Task brief
Give again only the lines from the line that holds "The image size" to the end of the data, inclusive, omitting all pictures.

• • • • • • •

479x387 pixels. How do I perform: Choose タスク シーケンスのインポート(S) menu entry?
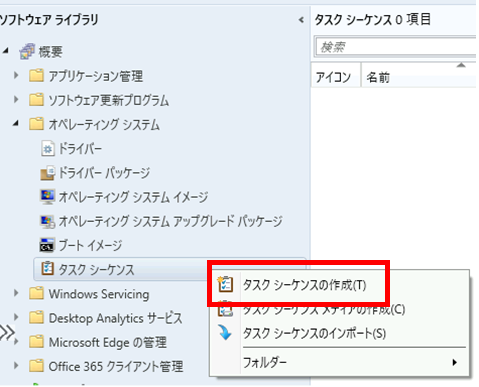click(x=314, y=333)
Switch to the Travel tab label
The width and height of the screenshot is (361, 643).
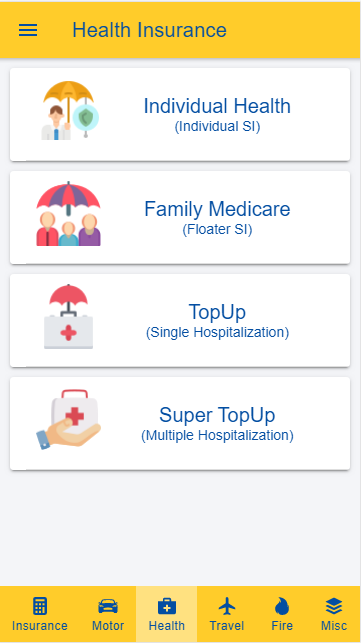[227, 626]
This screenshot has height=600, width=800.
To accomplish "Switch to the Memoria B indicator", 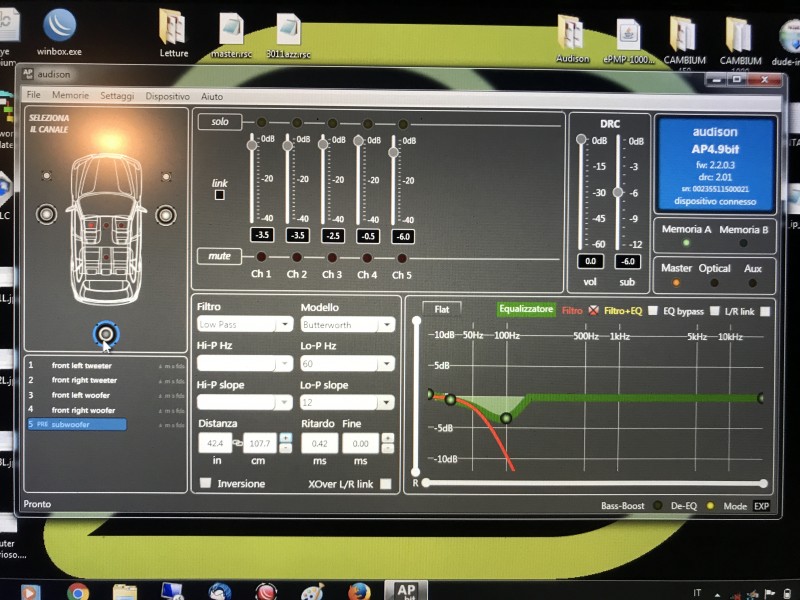I will click(743, 243).
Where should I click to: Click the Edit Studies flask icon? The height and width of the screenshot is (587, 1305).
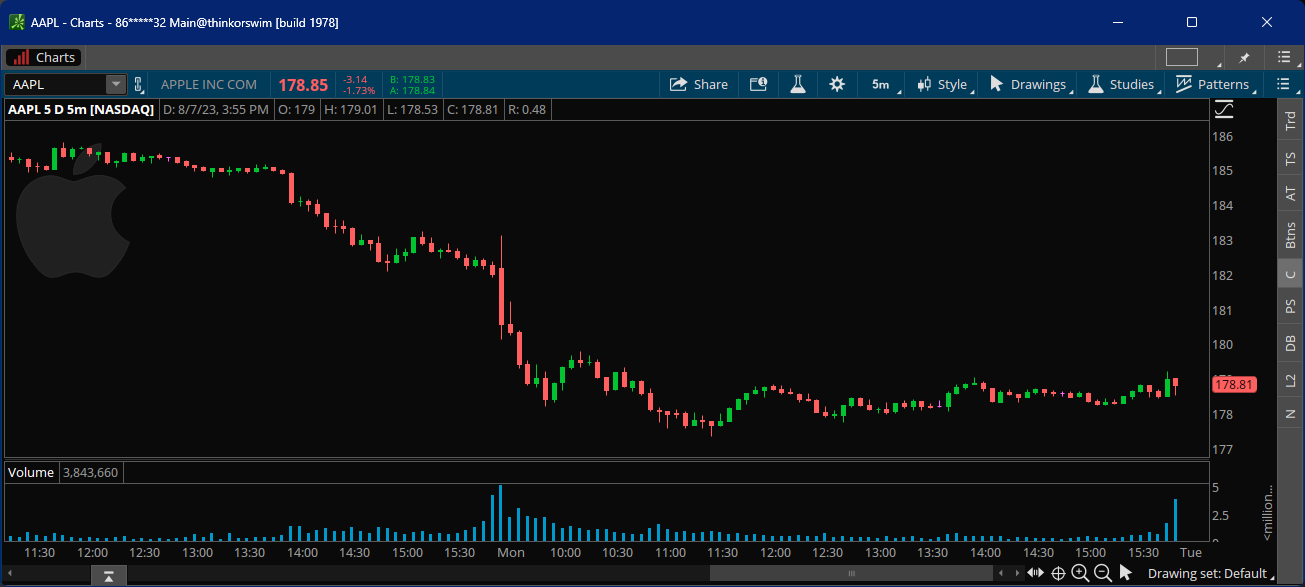[x=797, y=85]
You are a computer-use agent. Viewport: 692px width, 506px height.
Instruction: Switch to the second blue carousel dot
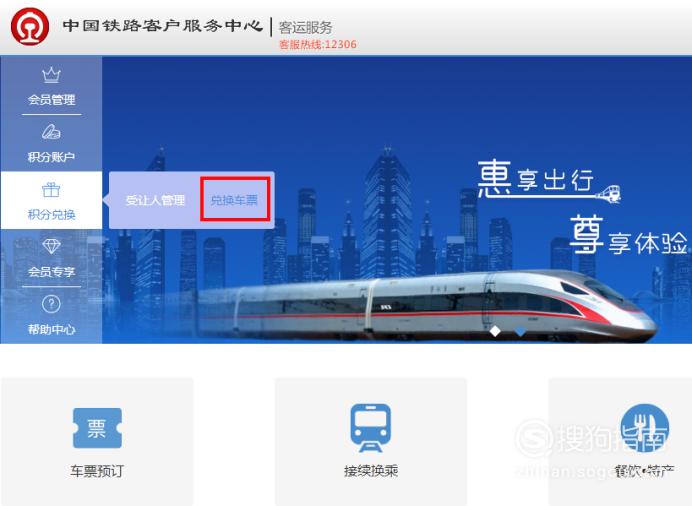[x=520, y=331]
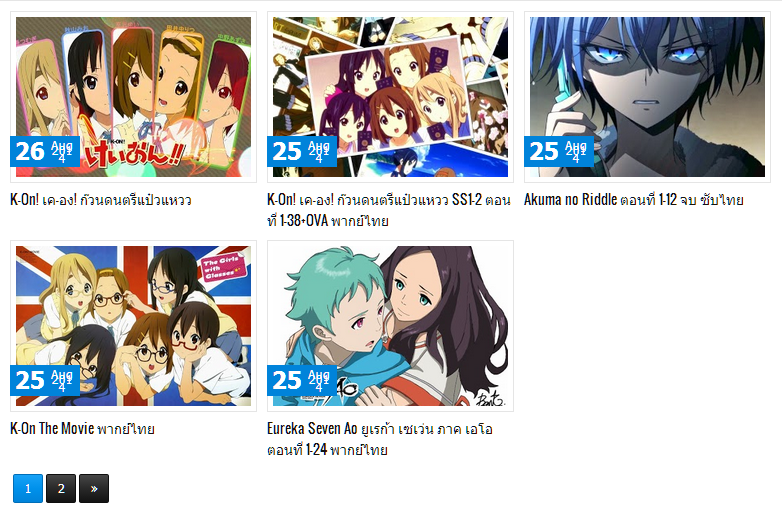Open Eureka Seven Ao ตอนที่ 1-24 title link

coord(380,439)
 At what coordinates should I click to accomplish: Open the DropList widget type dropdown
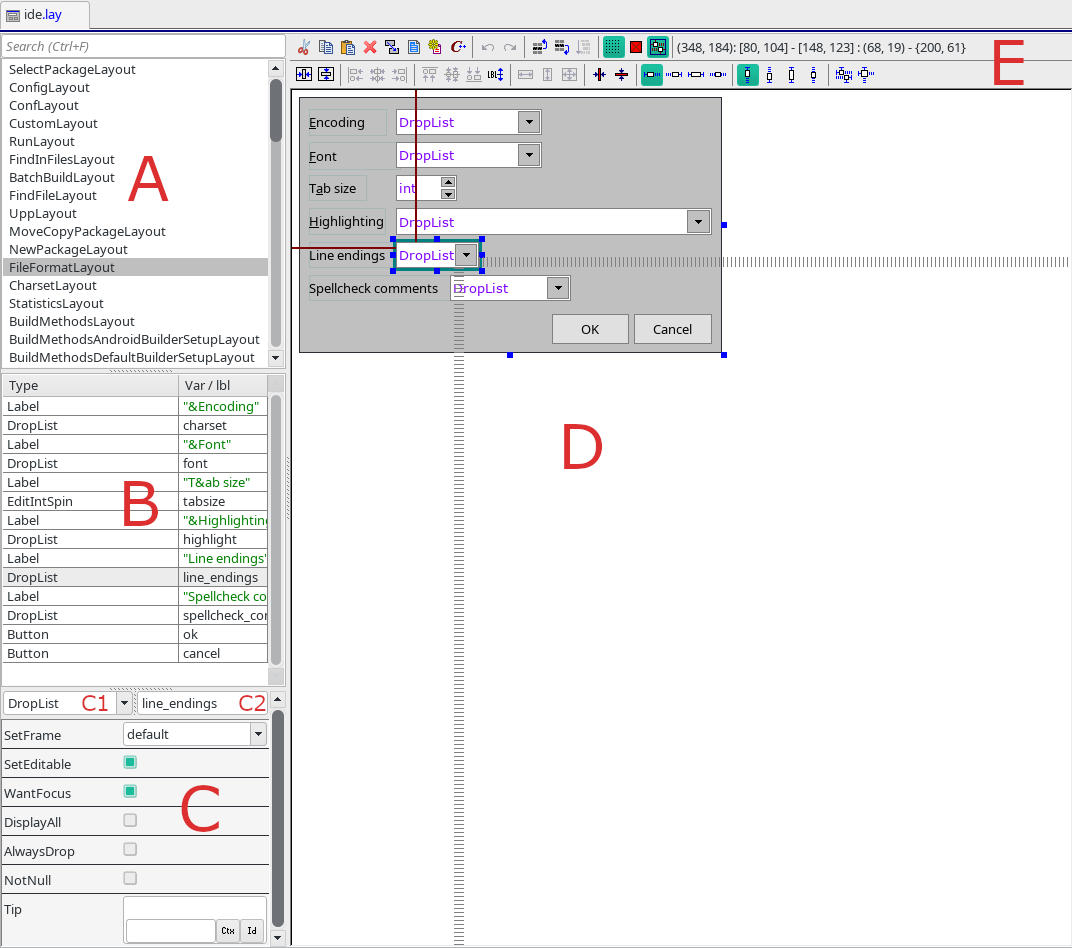pyautogui.click(x=124, y=703)
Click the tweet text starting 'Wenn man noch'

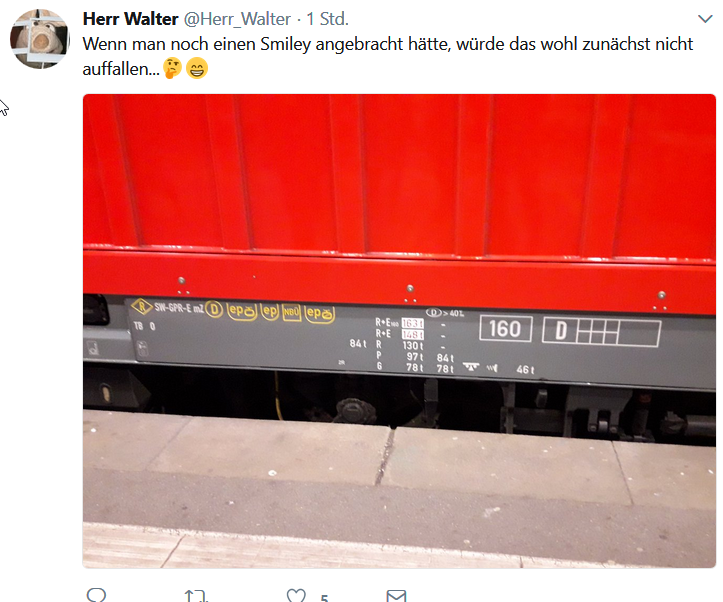[x=387, y=56]
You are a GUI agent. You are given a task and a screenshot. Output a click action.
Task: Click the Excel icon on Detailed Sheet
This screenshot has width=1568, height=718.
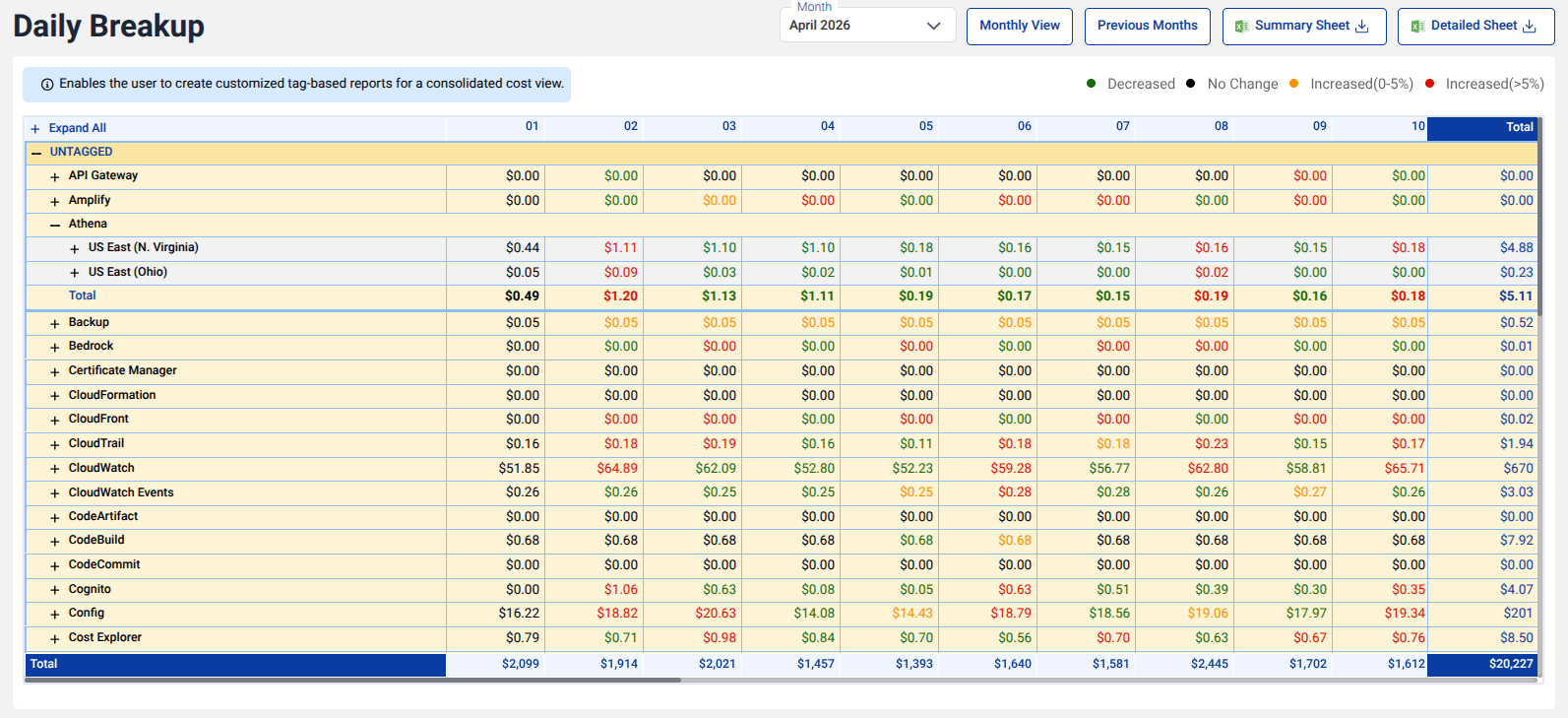[1417, 27]
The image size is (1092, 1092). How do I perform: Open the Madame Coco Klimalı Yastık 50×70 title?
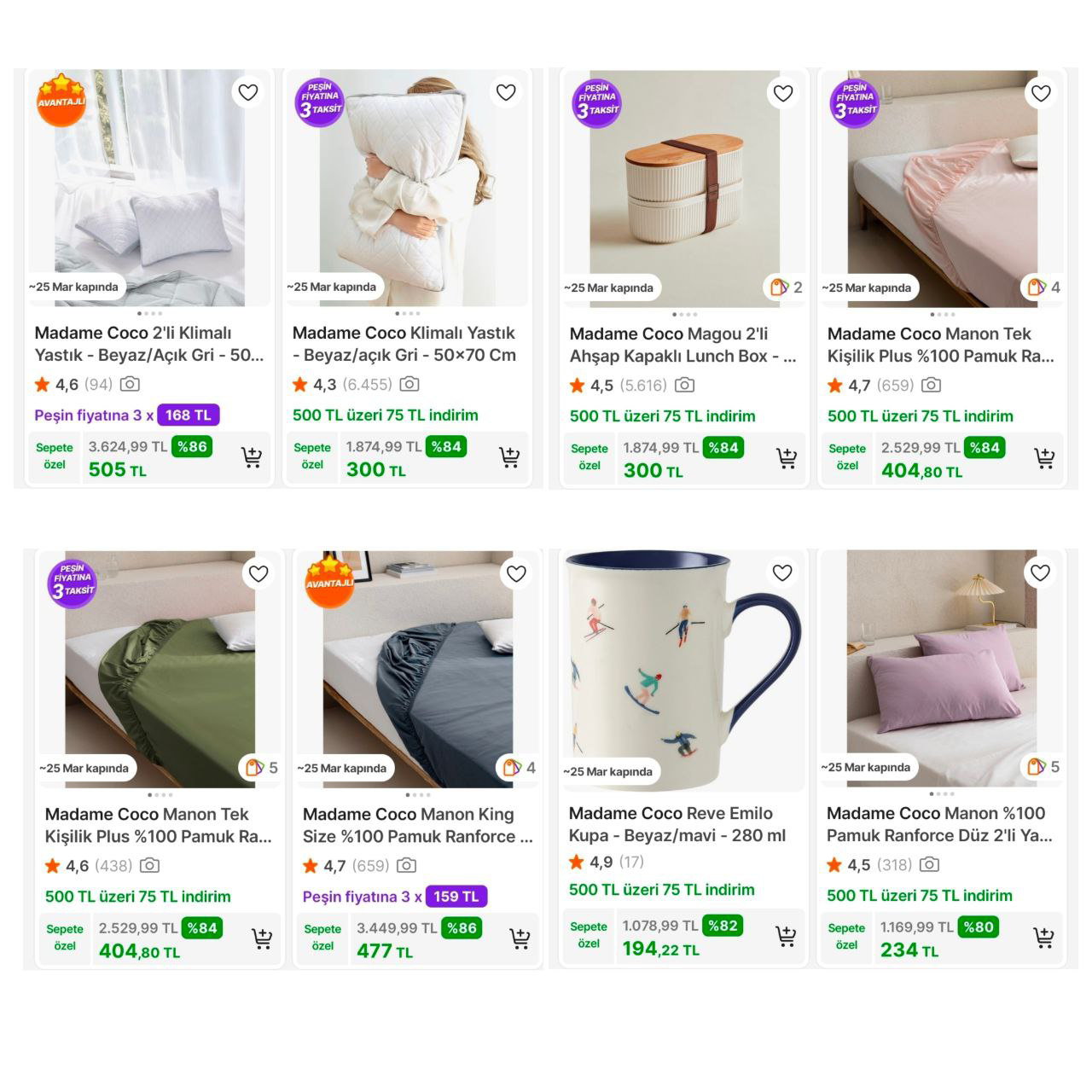404,344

• • • • • • •

Solution for this exercise
The image size is (1092, 1092). How do I perform: Open the Madame Coco Klimalı Yastık 50×70 title?
404,344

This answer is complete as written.